I have often wondered if the ACL/SAL merger was preordained. My two alternate merger partners would the SL-SF or GM&O. Any thoughts or comments would be appreciated.
The SAL+ACL merger has consumed more than its fair share of my ‘what if’ cranial free-time. Understand first off that this union was the flavor of its era. It is this same mentality that brought us Penn Central, Erie-Lackawanna and (almost) Norfolk & Western + Chesapeake & Ohio. It was the wreck of the Penn Central which demonstrated that parallel mergers did not guarantee long term success.
All of this said, Seaboard Coast Line did succeed… but at a price. As has been noted in a few text books on the subject, the service level offered by the combined road never did achieve the levels of when they were separate. (It should be noted the author is a resident of the Sunshine State which was decimated by the merger so there may be just a slight bias.) It has also been noted in the biography of D.W. Brosnan that a ‘gentleman’s agreement’ was reached between Southern and ACL that each would not interfere with their respective mergers of the Central of Georgia and SAL.

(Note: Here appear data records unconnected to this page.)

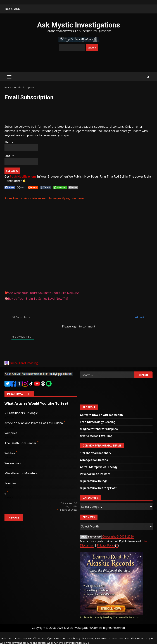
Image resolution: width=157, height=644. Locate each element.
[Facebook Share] (10, 188)
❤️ (42, 293)
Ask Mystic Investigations (79, 25)
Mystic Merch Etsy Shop (96, 436)
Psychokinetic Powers (95, 474)
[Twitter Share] (21, 188)
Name (21, 146)
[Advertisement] (33, 113)
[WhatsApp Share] (60, 188)
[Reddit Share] (33, 188)
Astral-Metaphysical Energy (99, 467)
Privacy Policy (106, 546)
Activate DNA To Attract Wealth (101, 415)
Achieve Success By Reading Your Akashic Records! (110, 617)
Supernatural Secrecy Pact (98, 488)
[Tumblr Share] (45, 188)
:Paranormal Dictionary (95, 453)
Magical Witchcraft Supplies (99, 429)
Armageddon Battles (94, 460)
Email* (21, 159)
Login (140, 317)
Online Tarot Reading (23, 363)
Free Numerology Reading (98, 422)
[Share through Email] (73, 188)
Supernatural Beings (94, 481)
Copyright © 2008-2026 (118, 536)
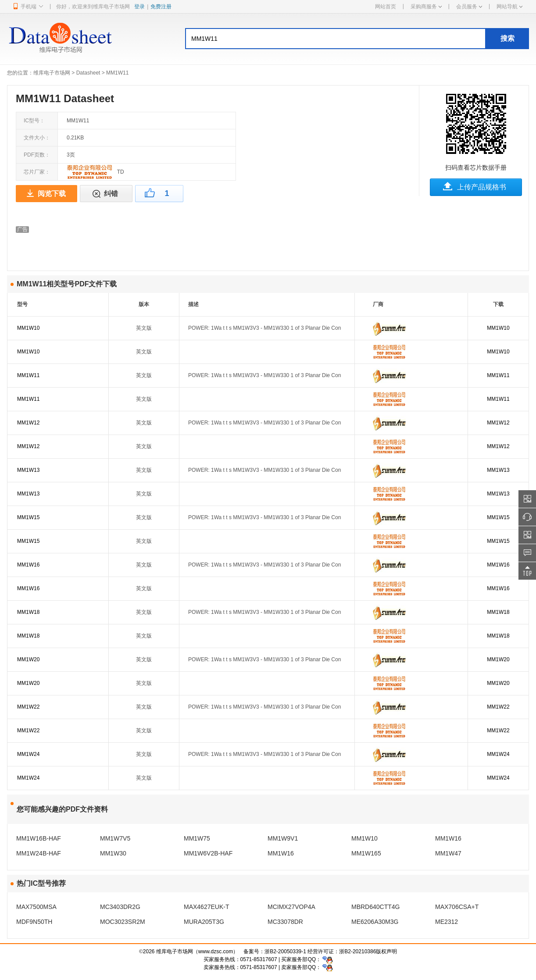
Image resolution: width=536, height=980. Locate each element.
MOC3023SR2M (122, 922)
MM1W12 (28, 423)
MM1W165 (366, 853)
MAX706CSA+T (457, 907)
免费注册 (161, 7)
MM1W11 (28, 375)
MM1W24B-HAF (39, 853)
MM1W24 (28, 754)
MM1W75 (197, 838)
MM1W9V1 (282, 838)
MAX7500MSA (36, 907)
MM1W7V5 (115, 838)
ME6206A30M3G (375, 922)
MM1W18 (28, 612)
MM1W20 (28, 659)
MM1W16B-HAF (39, 838)
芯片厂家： (37, 172)
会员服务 (469, 7)
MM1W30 (113, 853)
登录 (139, 7)
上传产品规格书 (482, 187)
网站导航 (509, 7)
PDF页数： (37, 155)
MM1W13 (28, 470)
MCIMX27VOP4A (291, 907)
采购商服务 (426, 7)
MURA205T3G (204, 922)
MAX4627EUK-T (206, 907)
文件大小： (37, 138)
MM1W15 (28, 517)
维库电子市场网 (52, 73)
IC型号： (34, 121)
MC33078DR (285, 922)
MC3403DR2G (120, 907)
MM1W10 (28, 328)
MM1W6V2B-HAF (208, 853)
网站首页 (386, 7)
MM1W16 (28, 565)
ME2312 (447, 922)
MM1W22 (28, 707)
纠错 (111, 193)
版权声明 (386, 951)
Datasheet (88, 73)
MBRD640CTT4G (375, 907)
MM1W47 (448, 853)
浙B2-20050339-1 (285, 951)
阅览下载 (52, 193)
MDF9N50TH (34, 922)
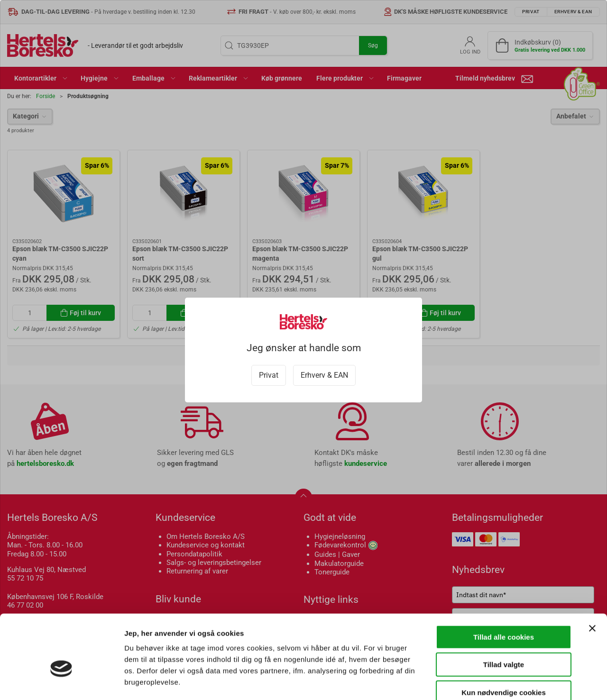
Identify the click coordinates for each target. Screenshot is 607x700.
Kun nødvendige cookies (504, 639)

It is my personal belief that they got it backwards. ACL should have gotten the Central of Georgia and Southern should have gotten the Seaboard. Even with this twist the Southern would have been smaller than the ACL-L&N family of roads but the delta would have been less. Line attrition would still be inevitable but it would have been based less on redundancy and more on actual demand. And, of course, Florida would not have had to suffer the indignity of three-quarters of its rail mileage going into one camp. Ultimately two ‘more balanced’ Southeastern roads would have been formed with greater penetration of area serviced. However, in those pre-Stagger’s Act days, the name of the game was survival not service.